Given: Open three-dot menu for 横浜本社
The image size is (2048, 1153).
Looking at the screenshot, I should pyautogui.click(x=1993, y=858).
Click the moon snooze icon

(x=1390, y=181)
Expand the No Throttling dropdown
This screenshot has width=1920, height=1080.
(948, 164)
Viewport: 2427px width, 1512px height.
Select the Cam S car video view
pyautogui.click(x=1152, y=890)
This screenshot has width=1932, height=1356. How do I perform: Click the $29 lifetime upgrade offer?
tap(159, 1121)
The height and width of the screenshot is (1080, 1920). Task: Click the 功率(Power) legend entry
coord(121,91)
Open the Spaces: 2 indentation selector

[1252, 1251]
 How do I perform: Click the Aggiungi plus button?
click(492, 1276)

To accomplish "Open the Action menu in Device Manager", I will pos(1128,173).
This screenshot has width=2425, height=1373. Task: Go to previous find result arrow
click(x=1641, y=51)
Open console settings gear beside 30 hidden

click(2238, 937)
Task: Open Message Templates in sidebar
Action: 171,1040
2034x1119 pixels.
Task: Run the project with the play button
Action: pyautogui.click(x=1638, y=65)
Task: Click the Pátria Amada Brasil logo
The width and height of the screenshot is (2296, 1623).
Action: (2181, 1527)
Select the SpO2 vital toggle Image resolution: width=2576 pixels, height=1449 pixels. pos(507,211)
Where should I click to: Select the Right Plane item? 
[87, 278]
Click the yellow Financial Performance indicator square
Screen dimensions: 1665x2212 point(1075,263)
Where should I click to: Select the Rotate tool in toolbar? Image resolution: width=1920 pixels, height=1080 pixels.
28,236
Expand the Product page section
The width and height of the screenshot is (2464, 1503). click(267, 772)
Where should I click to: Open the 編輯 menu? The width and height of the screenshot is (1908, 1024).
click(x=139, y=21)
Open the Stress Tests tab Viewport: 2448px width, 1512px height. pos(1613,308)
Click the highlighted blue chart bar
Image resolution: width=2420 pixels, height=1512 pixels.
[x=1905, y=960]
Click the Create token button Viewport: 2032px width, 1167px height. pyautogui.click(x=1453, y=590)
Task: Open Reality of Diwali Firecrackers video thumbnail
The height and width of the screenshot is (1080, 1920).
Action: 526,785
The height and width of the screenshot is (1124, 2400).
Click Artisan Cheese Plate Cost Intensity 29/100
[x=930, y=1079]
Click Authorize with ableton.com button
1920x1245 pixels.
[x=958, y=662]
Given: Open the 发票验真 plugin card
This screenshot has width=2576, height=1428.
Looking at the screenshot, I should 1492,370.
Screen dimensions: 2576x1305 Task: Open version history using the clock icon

++++++++++

## Work order
Reproduce each entry exactly, leaving out nothing.

## Exercise output
Given: Open three-dot menu for 横浜本社
The image size is (2048, 1153).
Looking at the screenshot, I should pyautogui.click(x=1993, y=858).
Click the moon snooze icon

(x=1390, y=181)
Expand the No Throttling dropdown
This screenshot has width=1920, height=1080.
(948, 164)
Viewport: 2427px width, 1512px height.
Select the Cam S car video view
pyautogui.click(x=1152, y=890)
This screenshot has width=1932, height=1356. How do I perform: Click the $29 lifetime upgrade offer?
tap(159, 1121)
The height and width of the screenshot is (1080, 1920). Task: Click the 功率(Power) legend entry
coord(121,91)
Open the Spaces: 2 indentation selector

[1252, 1251]
 How do I perform: Click the Aggiungi plus button?
click(492, 1276)

To accomplish "Open the Action menu in Device Manager", I will pos(1128,173).
This screenshot has width=2425, height=1373. Task: Go to previous find result arrow
click(x=1641, y=51)
Open console settings gear beside 30 hidden

click(2238, 937)
Task: Open Message Templates in sidebar
Action: 171,1040
2034x1119 pixels.
Task: Run the project with the play button
Action: pyautogui.click(x=1638, y=65)
Task: Click the Pátria Amada Brasil logo
The width and height of the screenshot is (2296, 1623).
Action: (2181, 1527)
Select the SpO2 vital toggle Image resolution: width=2576 pixels, height=1449 pixels. pos(507,211)
Where should I click to: Select the Right Plane item? 
[87, 278]
Click the yellow Financial Performance indicator square
Screen dimensions: 1665x2212 point(1075,263)
Where should I click to: Select the Rotate tool in toolbar? Image resolution: width=1920 pixels, height=1080 pixels.
28,236
Expand the Product page section
The width and height of the screenshot is (2464, 1503). click(267, 772)
Where should I click to: Open the 編輯 menu? The width and height of the screenshot is (1908, 1024).
click(x=139, y=21)
Open the Stress Tests tab Viewport: 2448px width, 1512px height. pos(1613,308)
Click the highlighted blue chart bar
Image resolution: width=2420 pixels, height=1512 pixels.
[x=1905, y=960]
Click the Create token button Viewport: 2032px width, 1167px height. pyautogui.click(x=1453, y=590)
Task: Open Reality of Diwali Firecrackers video thumbnail
The height and width of the screenshot is (1080, 1920).
Action: 526,785
The height and width of the screenshot is (1124, 2400).
Click Artisan Cheese Plate Cost Intensity 29/100
[x=930, y=1079]
Click Authorize with ableton.com button
1920x1245 pixels.
[x=958, y=662]
Given: Open the 发票验真 plugin card
This screenshot has width=2576, height=1428.
Looking at the screenshot, I should 1492,370.
Screen dimensions: 2576x1305 Task: Open version history using the clock icon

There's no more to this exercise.